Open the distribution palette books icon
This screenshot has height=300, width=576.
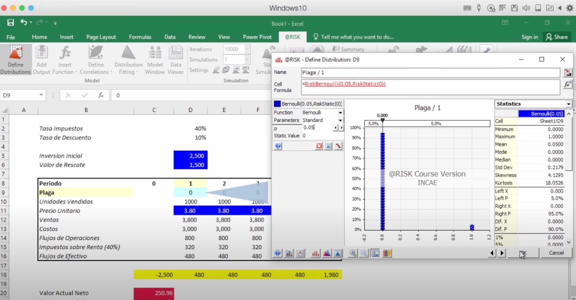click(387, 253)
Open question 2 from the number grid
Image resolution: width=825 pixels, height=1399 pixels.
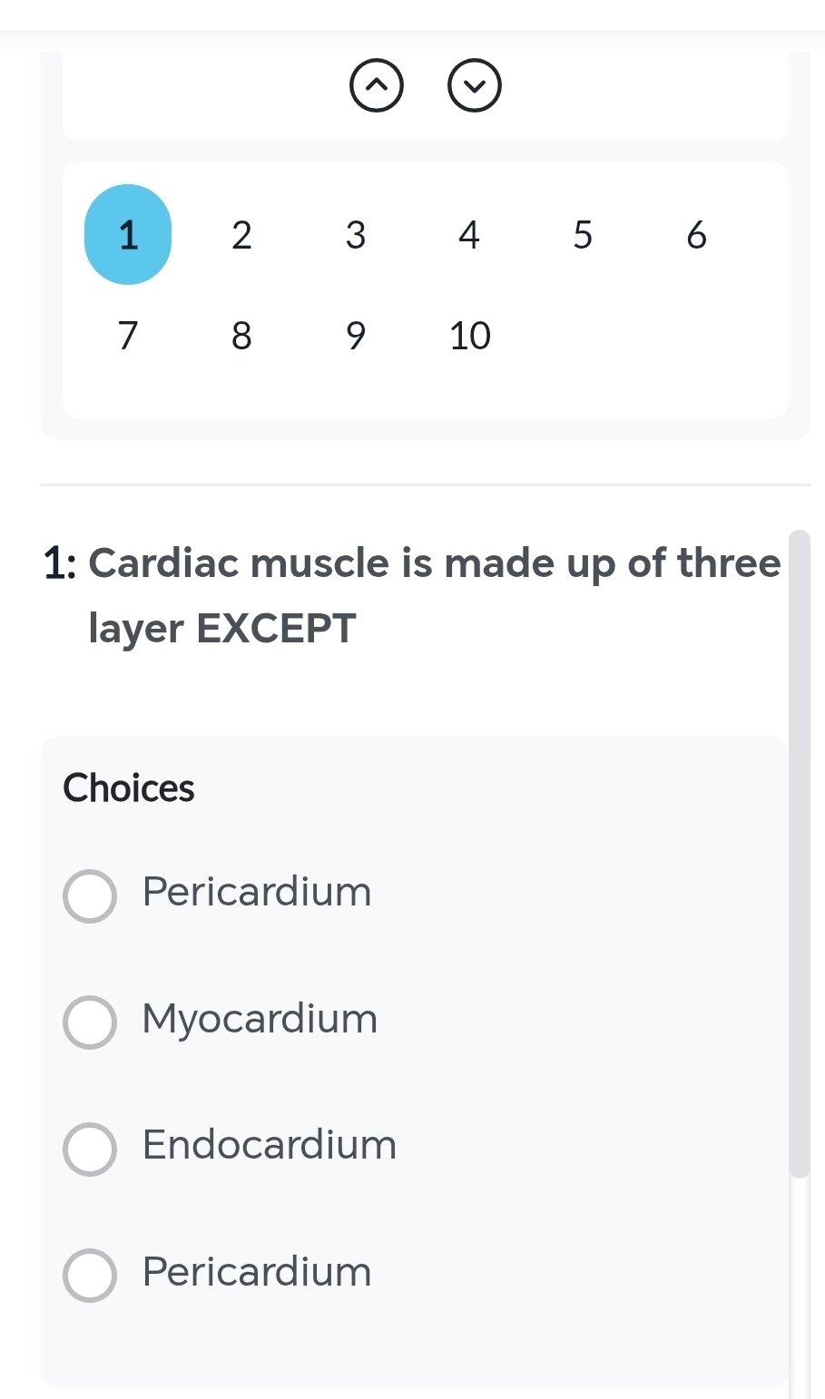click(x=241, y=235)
..............................
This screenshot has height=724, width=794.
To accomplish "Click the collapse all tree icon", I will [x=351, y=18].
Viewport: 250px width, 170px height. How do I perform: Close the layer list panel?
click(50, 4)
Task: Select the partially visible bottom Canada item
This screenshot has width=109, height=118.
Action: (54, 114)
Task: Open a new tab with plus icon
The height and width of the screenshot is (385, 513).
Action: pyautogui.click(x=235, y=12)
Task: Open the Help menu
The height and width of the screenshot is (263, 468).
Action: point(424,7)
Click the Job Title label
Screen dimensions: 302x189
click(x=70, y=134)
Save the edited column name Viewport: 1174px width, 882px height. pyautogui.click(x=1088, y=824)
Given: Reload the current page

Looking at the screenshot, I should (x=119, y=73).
..............................
▶ _Task_
Reproduce verbatim only the segment of the listing bounded by the line containing "Task: Select the" and the line containing "Task: Open the Help menu", with both boundary lines included.

▶ _Output of the exercise_
Task: Select the partially visible bottom Canada item
This screenshot has width=109, height=118.
Action: (54, 114)
Task: Open a new tab with plus icon
The height and width of the screenshot is (385, 513).
Action: pyautogui.click(x=235, y=12)
Task: Open the Help menu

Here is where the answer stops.